### TEXTO DO DOCUMENTO

::::

Os quase 500 mil quilômetros quadrados de extensão possui uma diversidade social, cultural e ambiental que é motivo de diversas pesquisas na região, mas ainda há muito que avançar para descobrir todo seu potencial
Com quase 500 mil quilômetros quadrados de extensão, a bacia do rio Tapajós é uma das cinco maiores sub-bacias de todo o sistema amazônico e guarda, em meio a toda essa grandiosidade, não apenas uma rica biodiversidade ambiental, mas também uma impressionante e ainda pouco conhecida pluralidade social, cultural e de conhecimentos tradicionais. Para compreender melhor todo esse contexto presente nesta bacia que engloba parte do território paraense, um dos caminhos possíveis passa não só pelo aumento de estudos e pesquisas na região, mas sobretudo pela integração entre esse conhecimento e os saberes acumulados ao longo de anos pelas comunidades tradicionais que ali vivem.

::::

Dados de elementos e de posição de texto
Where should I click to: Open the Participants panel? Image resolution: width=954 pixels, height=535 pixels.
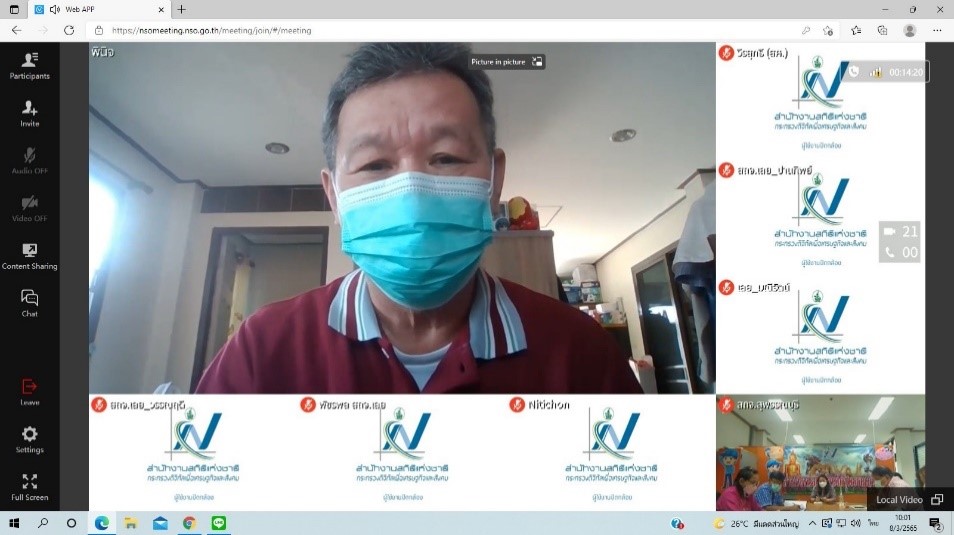pyautogui.click(x=29, y=65)
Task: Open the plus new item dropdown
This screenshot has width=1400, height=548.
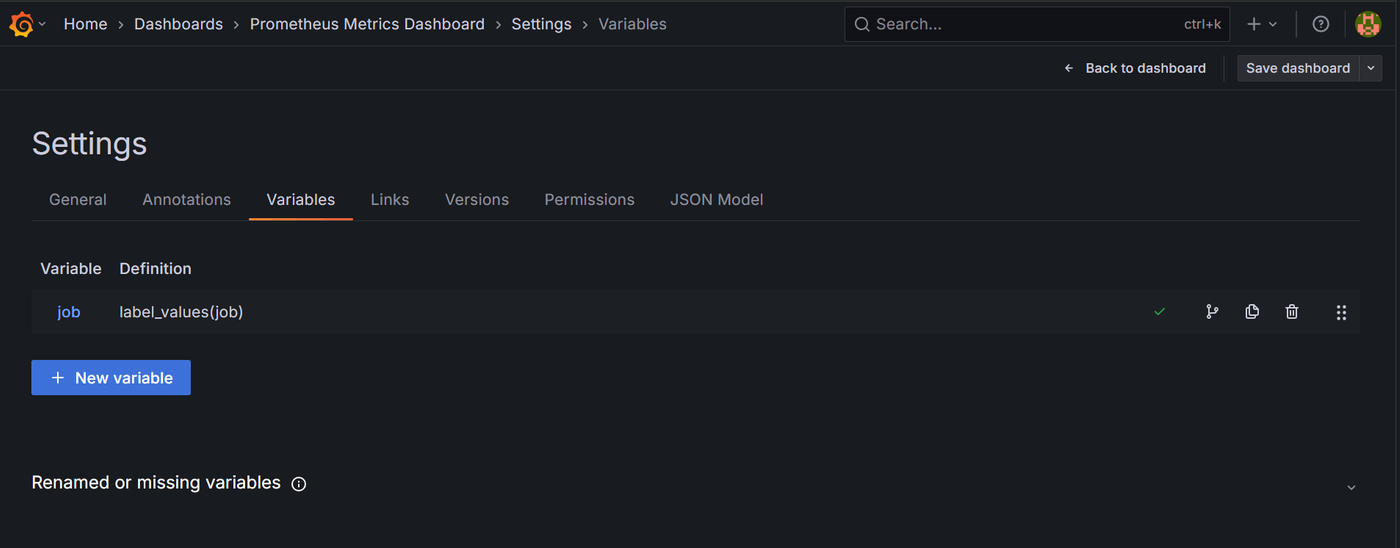Action: coord(1262,24)
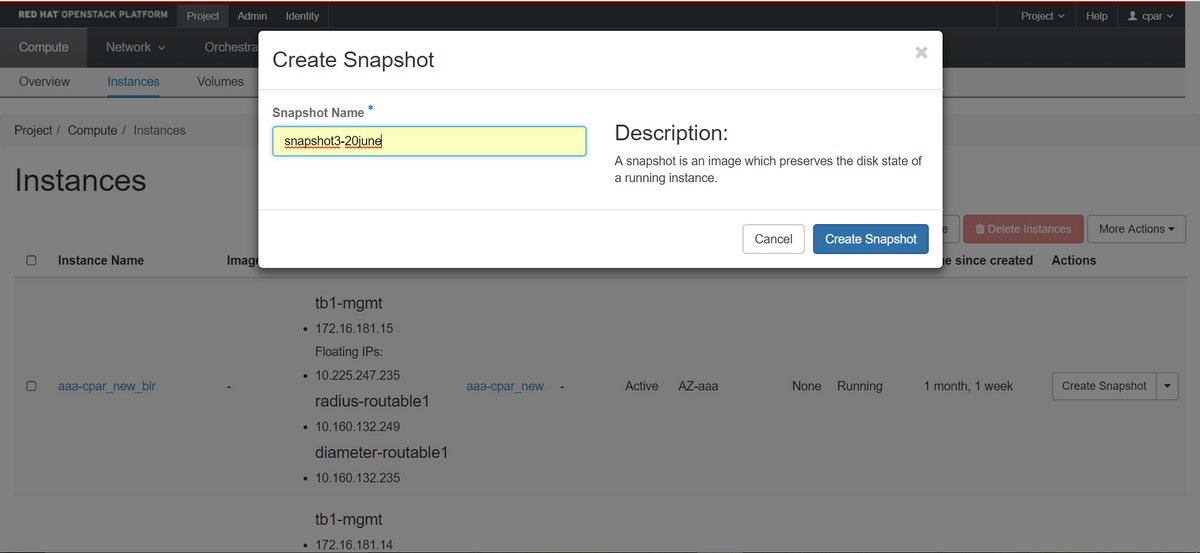This screenshot has height=553, width=1200.
Task: Toggle the select-all instances checkbox
Action: (31, 260)
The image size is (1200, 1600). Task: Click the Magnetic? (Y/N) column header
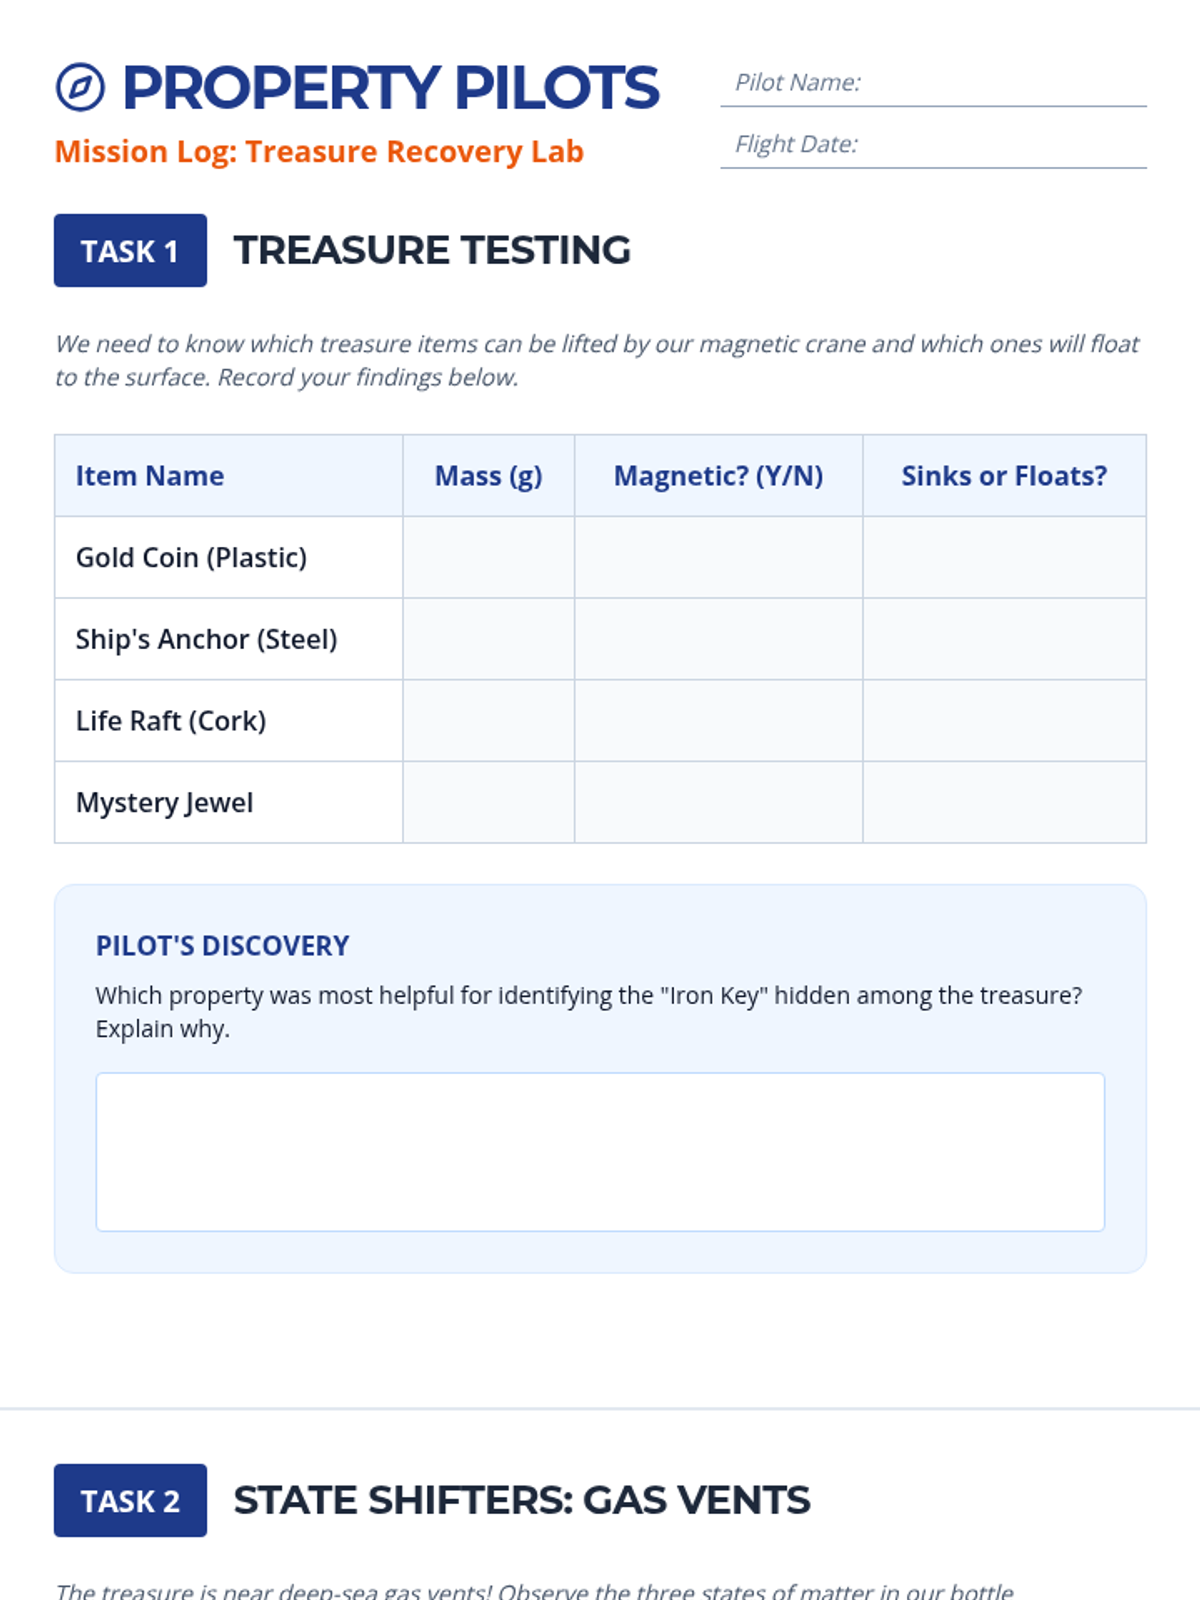pos(718,476)
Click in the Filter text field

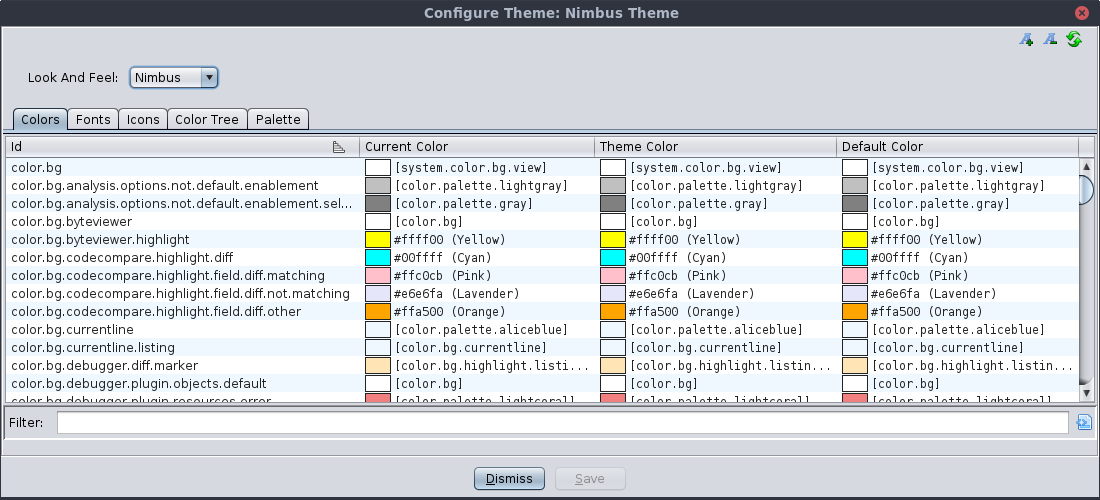point(562,423)
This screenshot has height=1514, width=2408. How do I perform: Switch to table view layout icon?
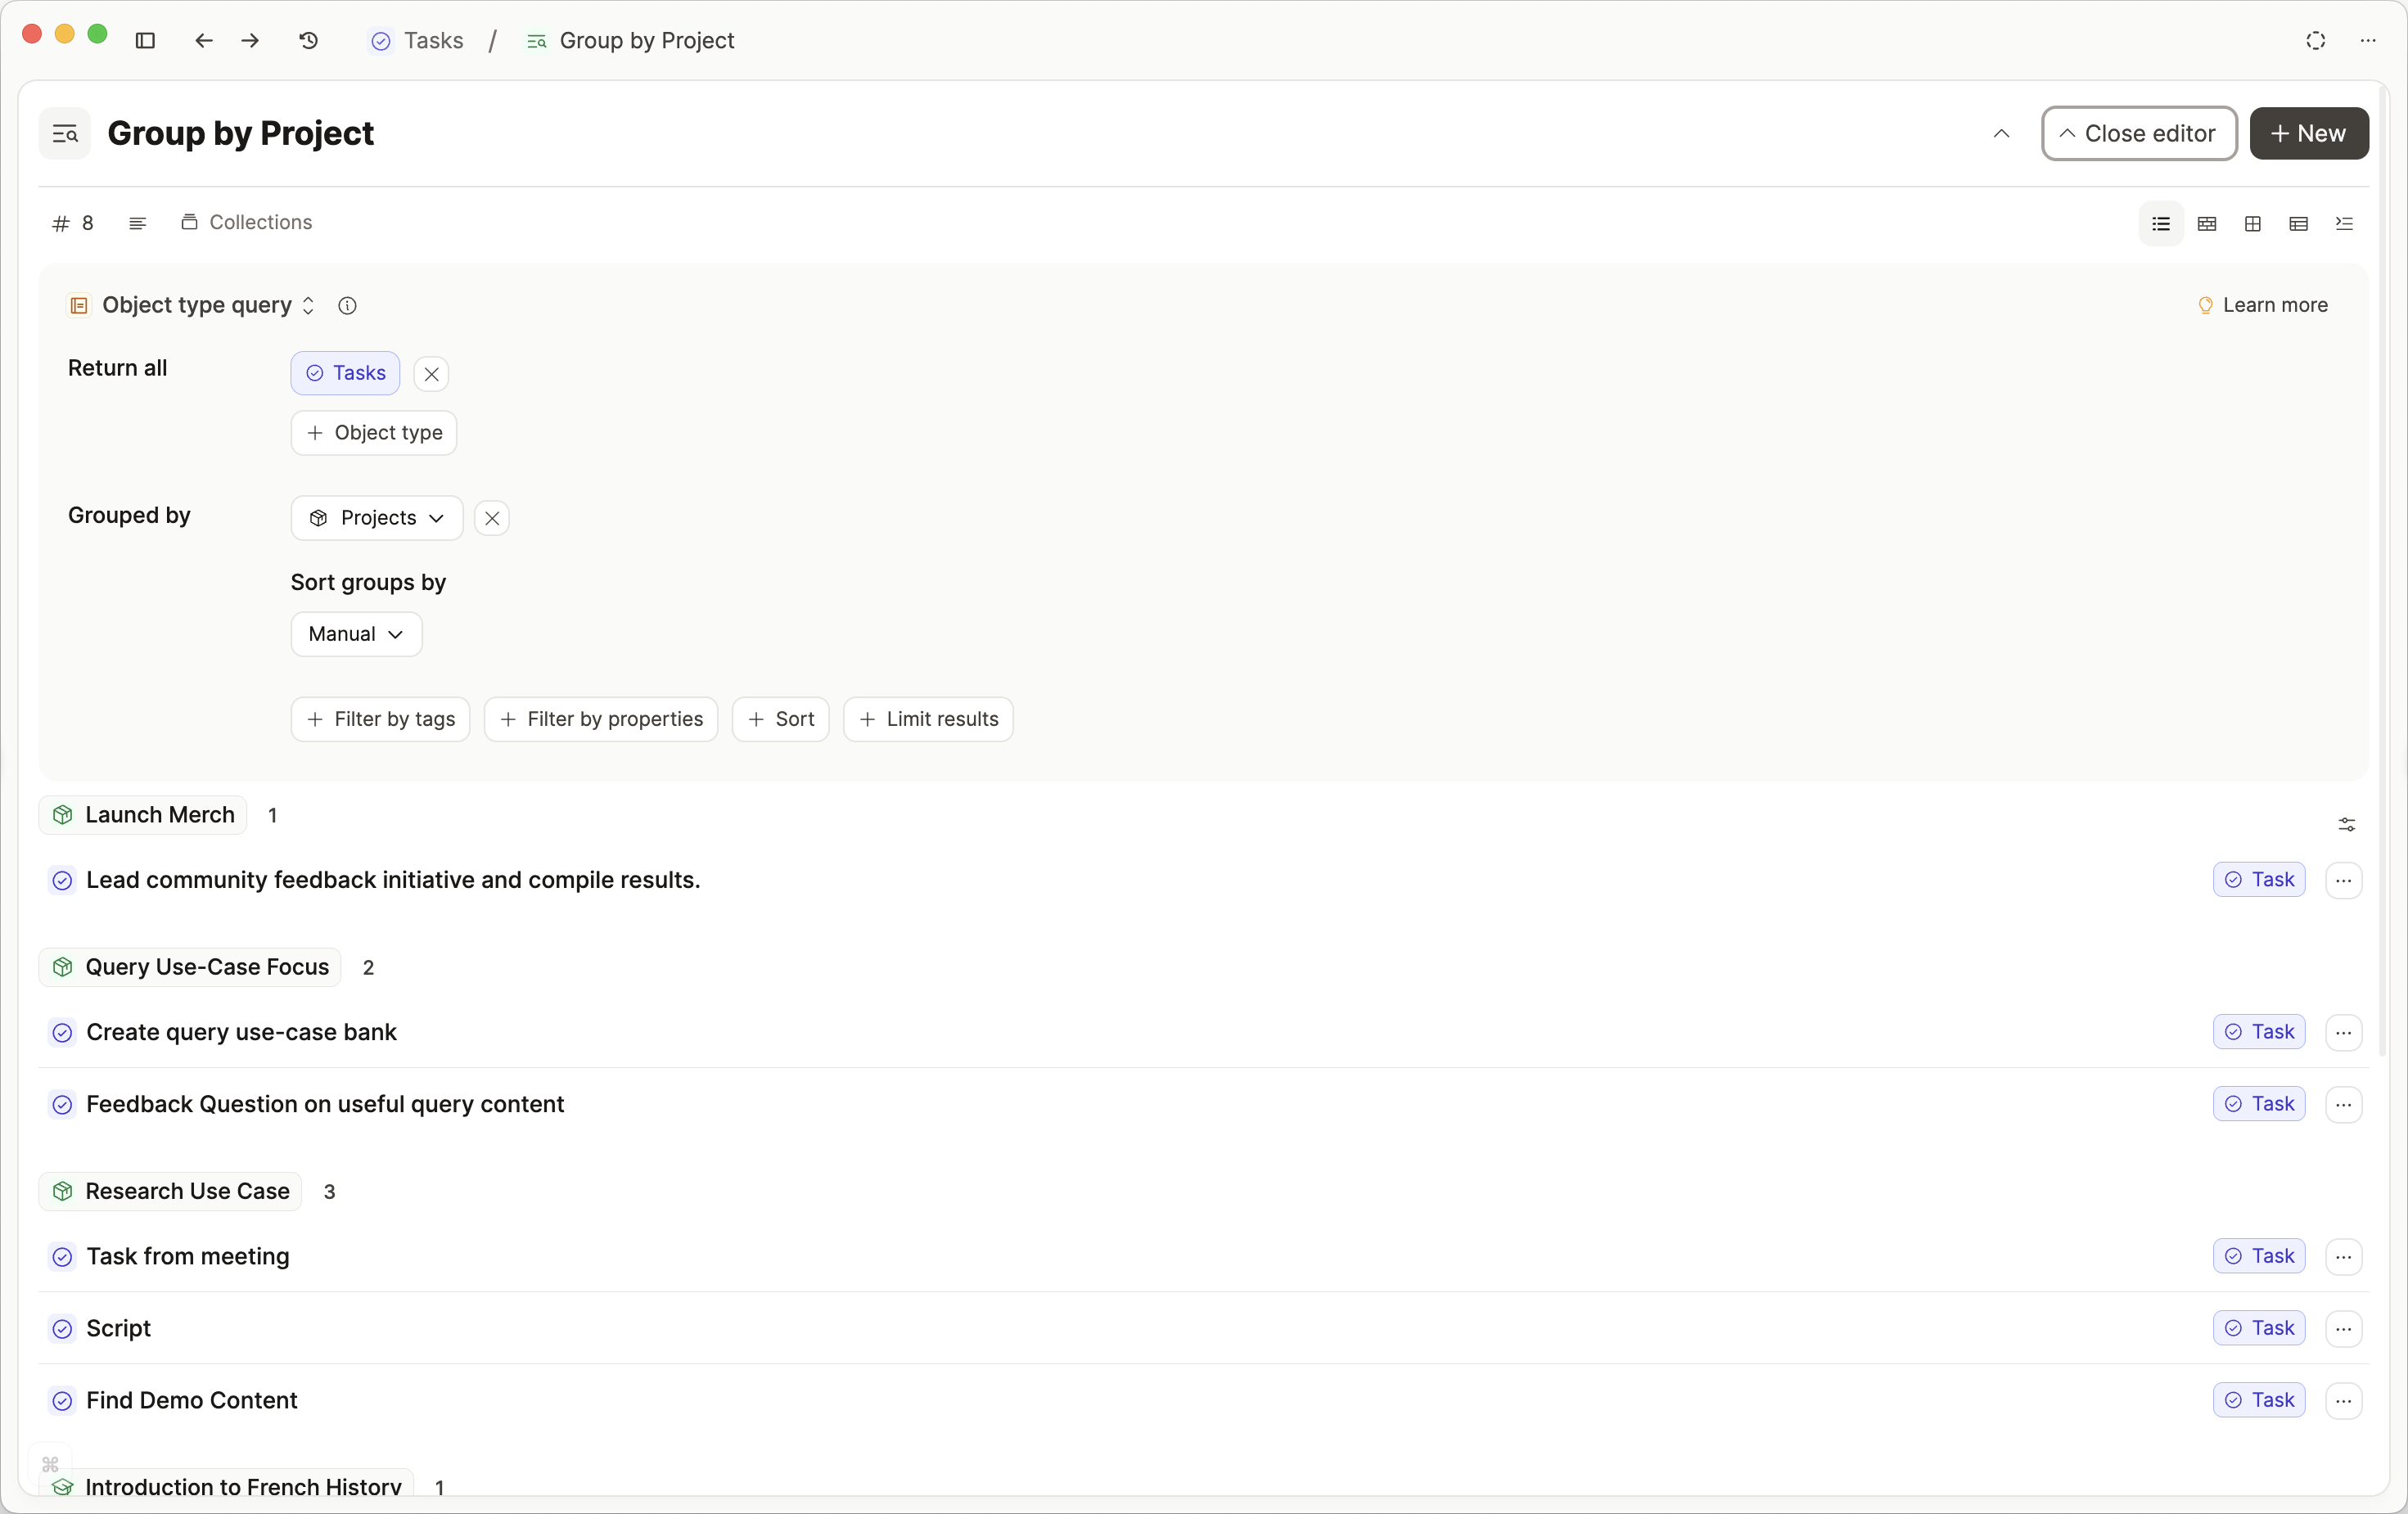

::::

### LISTA DE TAREFAS
**1.** Segundo o texto sobre a bacia do rio Tapajós, entre quantas das maiores sub-bacias do sistema amazônico ela se inclui?
**2.** Reproduza o trecho das entradas desde a linha que contém "Task: Open the plus new item dropdown" até o fim das entradas, incluindo ambas as extremidades. Deixe as imagens de fora da resposta.
O texto sobre a bacia do rio Tapajós e as entradas não têm relação entre si.

### RESPOSTAS DOS EXERCÍCIOS
**1.** Ela é uma das cinco maiores sub-bacias de todo o sistema amazônico.

**2.**
Task: Open the plus new item dropdown
This screenshot has width=1400, height=548.
Action: coord(1262,24)
This screenshot has height=553, width=1200.
Task: Toggle the select-all instances checkbox
Action: (31, 260)
The image size is (1200, 1600). Task: Click the Magnetic? (Y/N) column header
pos(718,476)
Click in the Filter text field

point(562,423)
This screenshot has height=1514, width=2408. How do I perform: Switch to table view layout icon?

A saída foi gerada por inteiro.